__SHORT PROBLEM 1__:
Answer each question from the model evaluation passage, one line per answer, marked (a), (b), (c).
(a) What probability cutoff separates passengers counted as survived from those counted as died?
(b) How many passengers does the training dataset contain?
(c) What range do F1 scores span, and which value indicates perfect performance?
__SHORT PROBLEM 2__:
From the model evaluation passage, list every variable assigned in the code that computes the F1 score.
__SHORT PROBLEM 3__:
In one to three sentences, explain why the model evaluation passage converts the model's survival probabilities into fixed outcomes.

__SUPPLIED PASSAGE__:
• • • •

If we use the model we've trained using the training set, we can output the model's confidence of a given passenger surviving, as seen in the probability column. To better evaluate model performance, we discretize the confidence output: survival probabilities above 0.5 will be considered to have survived and less than 0.5 will be considered to have died. 

In [None]:
from sklearn.metrics import confusion_matrix
# confusion_matrix(train['Survived'], train['Predicted'])

train_cmatrix = pd.crosstab(np.where(train['Survived'] == 1, 'Survived', 'Died'), 
                            np.where(train['Predicted'] == 1, 'Survived', 'Died'),
                            rownames=['Actual'],
                            colnames=['Predicted'],
                            margins=True)
display(train_cmatrix)

The above is a confusion matrix, which shows what happened in reality vs. what the model predicted. For example, out of the 712 passengers in the training dataset, there were 63 instances where the model predicted that they would survive, when in reality they had died. 

We can use the F1 score to quantify how well our GLM is performing. It is the harmonic average of precision and recall, with precision being the proportion of predicted survivors that had actually survived, and recall being the proportion of all actual survivors being predicted to survive. 

In [None]:
train_tp = train_cmatrix['Survived']['Survived']
train_fp = train_cmatrix['Survived']['Died']
train_fn = train_cmatrix['Died']['Survived']
train_precision = train_tp/(train_tp + train_fp)
train_recall = train_tp/(train_tp + train_fn)
train_f1 = 2/(train_precision**-1 + train_recall**-1)
print("The F1 Score of the model on the training dataset is " + str(train_f1))

F1 scores range from 0 to 1, where 1 is perfect performance (all actual survivors are predicted to survive by the model, with no false positives/ negatives). Our model is, at the very least, acceptable, and is doing better than random guessing.

• • • •

__DATA PROVIDED__:
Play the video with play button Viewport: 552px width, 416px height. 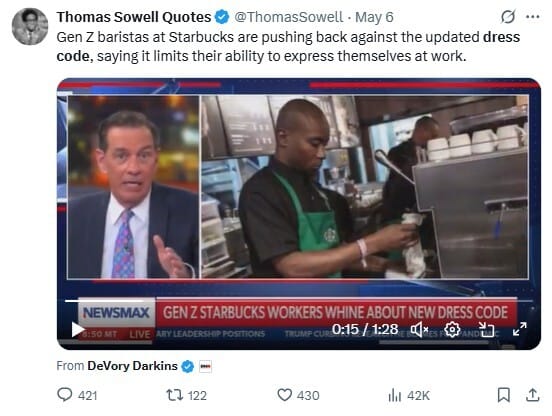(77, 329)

• • • •

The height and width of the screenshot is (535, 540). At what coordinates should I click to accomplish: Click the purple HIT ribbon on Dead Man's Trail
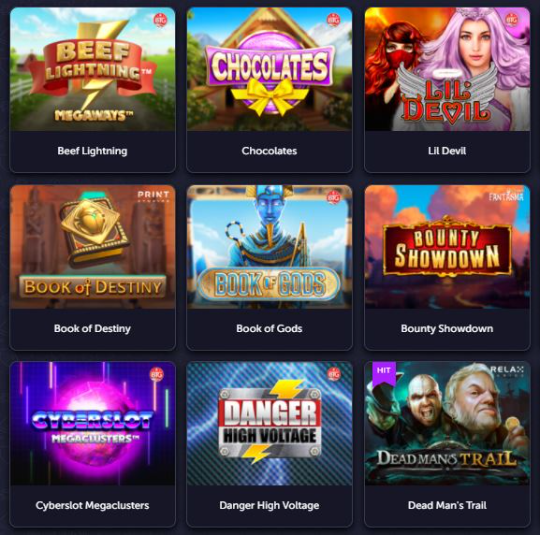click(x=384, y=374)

• • • •

__EXERCISE OUTPUT 1__:
(a) 0.5: probabilities above 0.5 count as survived, and those below 0.5 count as died.
(b) 712
(c) From 0 to 1, with 1 indicating perfect performance.

__EXERCISE OUTPUT 2__:
train_tp, train_fp, train_fn, train_precision, train_recall, train_f1

__EXERCISE OUTPUT 3__:
The conversion makes it easier to evaluate the model's performance. Each passenger's survival probability is turned into a prediction: above 0.5 counts as survived, and below 0.5 counts as died.